Wilson C Brad,McLaughlin Leslie D,Ebenezer Philip J,Nair Anand R,Dange Rahul,Harre Joseph G,Shaak Thomas L,Diamond David M,Francis Joseph
Frontiers in behavioral neuroscience
Serotonin (5-HT), norepinephrine (NE), and other neurotransmitters are modulated in post-traumatic stress disorder (PTSD). In addition, pro-inflammatory cytokines (PIC) are elevated during the progression of the disorder. Currently, the only approved pharmacologic treatments for PTSD are the selective-serotonin reuptake inhibitors (SSRI) sertraline and paroxetine, but their efficacy in treating PTSD is marginal at best. In combat-related PTSD, SSRIs are of limited effectiveness.
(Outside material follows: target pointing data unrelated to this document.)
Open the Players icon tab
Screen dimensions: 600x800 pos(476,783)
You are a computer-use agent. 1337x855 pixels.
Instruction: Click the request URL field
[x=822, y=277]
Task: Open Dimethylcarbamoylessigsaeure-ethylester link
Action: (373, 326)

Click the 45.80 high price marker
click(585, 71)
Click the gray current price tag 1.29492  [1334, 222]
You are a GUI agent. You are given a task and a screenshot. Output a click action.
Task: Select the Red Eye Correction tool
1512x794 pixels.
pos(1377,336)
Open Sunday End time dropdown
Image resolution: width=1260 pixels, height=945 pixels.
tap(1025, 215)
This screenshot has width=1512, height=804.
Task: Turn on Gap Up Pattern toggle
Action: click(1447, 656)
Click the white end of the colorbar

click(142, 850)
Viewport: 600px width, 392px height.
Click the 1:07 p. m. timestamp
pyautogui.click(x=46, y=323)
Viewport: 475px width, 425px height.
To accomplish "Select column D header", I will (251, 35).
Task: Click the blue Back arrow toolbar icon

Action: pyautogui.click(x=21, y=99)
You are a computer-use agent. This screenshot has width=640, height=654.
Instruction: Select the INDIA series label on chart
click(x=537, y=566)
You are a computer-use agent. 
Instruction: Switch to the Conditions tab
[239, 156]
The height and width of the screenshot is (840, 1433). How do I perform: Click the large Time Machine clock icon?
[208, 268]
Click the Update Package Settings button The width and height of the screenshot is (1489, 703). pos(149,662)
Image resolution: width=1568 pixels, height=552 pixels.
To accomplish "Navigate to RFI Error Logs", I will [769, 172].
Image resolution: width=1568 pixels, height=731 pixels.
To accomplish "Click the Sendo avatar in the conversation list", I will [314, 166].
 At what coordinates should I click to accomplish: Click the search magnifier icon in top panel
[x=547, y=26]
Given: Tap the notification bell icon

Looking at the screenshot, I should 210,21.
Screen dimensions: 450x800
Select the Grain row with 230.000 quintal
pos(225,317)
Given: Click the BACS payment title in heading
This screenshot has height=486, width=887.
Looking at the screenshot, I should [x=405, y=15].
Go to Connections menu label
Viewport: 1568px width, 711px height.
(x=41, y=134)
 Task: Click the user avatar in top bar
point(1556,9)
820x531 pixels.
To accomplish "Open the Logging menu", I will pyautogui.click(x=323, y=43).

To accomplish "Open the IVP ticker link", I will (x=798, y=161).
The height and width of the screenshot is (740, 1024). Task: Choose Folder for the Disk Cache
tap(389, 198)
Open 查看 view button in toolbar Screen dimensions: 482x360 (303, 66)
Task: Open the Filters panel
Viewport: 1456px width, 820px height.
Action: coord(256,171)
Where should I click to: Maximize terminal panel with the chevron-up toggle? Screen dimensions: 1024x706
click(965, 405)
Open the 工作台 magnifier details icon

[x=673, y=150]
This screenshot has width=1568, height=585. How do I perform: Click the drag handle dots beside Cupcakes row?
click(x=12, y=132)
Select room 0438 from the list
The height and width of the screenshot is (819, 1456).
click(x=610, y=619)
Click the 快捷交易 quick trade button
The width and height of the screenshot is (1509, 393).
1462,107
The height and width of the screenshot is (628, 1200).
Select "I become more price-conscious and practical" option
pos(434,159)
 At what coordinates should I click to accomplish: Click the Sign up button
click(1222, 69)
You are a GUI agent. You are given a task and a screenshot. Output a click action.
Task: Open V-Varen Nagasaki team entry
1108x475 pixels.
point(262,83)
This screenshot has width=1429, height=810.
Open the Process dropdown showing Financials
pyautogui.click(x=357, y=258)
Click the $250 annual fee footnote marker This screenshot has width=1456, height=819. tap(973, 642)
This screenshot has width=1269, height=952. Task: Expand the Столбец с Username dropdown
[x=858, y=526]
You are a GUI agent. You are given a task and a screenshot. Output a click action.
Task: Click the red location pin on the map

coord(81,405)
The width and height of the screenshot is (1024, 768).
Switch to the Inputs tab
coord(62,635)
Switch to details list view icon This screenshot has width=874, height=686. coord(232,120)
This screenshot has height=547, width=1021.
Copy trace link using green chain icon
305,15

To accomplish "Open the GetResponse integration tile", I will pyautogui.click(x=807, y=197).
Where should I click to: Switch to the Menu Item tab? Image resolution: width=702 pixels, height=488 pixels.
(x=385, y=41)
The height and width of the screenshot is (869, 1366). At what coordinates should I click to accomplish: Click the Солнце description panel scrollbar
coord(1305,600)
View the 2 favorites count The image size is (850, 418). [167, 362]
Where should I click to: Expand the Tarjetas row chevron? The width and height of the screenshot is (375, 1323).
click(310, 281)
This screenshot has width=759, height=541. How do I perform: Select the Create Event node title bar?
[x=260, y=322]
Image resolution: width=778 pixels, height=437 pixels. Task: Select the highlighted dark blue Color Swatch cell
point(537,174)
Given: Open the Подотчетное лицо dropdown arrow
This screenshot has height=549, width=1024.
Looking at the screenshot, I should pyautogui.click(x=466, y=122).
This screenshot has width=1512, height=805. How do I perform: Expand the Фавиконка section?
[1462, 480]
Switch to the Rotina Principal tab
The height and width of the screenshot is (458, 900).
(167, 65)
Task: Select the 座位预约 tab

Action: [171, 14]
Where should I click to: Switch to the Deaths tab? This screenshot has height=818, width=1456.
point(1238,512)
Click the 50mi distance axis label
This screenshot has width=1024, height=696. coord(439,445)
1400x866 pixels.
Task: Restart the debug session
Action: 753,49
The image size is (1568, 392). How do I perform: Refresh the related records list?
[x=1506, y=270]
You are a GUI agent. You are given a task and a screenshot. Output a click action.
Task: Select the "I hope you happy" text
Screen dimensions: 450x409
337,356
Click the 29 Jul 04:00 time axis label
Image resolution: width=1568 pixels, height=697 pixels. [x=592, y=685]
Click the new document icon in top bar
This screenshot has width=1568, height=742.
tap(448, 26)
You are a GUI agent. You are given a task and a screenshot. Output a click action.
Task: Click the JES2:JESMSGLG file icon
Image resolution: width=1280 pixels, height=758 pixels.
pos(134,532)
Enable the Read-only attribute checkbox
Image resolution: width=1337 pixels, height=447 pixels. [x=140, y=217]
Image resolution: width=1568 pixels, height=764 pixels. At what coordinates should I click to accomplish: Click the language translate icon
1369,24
Thus, this study sought to analyze the effects of the SSRI sertraline on inflammation and neurotransmitter modulation via a predator exposure/psychosocial stress animal model of PTSD. We hypothesized that sertraline would diminish inflammatory components and increase 5-HT but might also affect levels of other neurotransmitters, particularly NE. PTSD-like effects were induced in male Sprague-Dawley rats (n = 6/group × 4 groups). The rats were secured in Plexiglas cylinders and placed in a cage with a cat for 1 h on days 1 and 11 of a 31-day stress regimen. PTSD rats were also subjected to psychosocial stress via daily cage cohort changes. At the conclusion of the stress regimen, treatment group animals were injected intraperitoneally (i.p.) with sertraline HCl at 10 mg/kg for 7 consecutive days, while controls received i.p. vehicle. The animals were subsequently sacrificed on day 8. Sertraline attenuated inflammatory markers and normalized 5-HT levels in the central nervous system (CNS). In contrast, sertraline produced elevations in NE in the CNS and systemic circulation of SSRI treated PTSD and control groups. This increase in NE suggests SSRIs produce a heightened noradrenergic response, which might elevate anxiety in a clinical setting.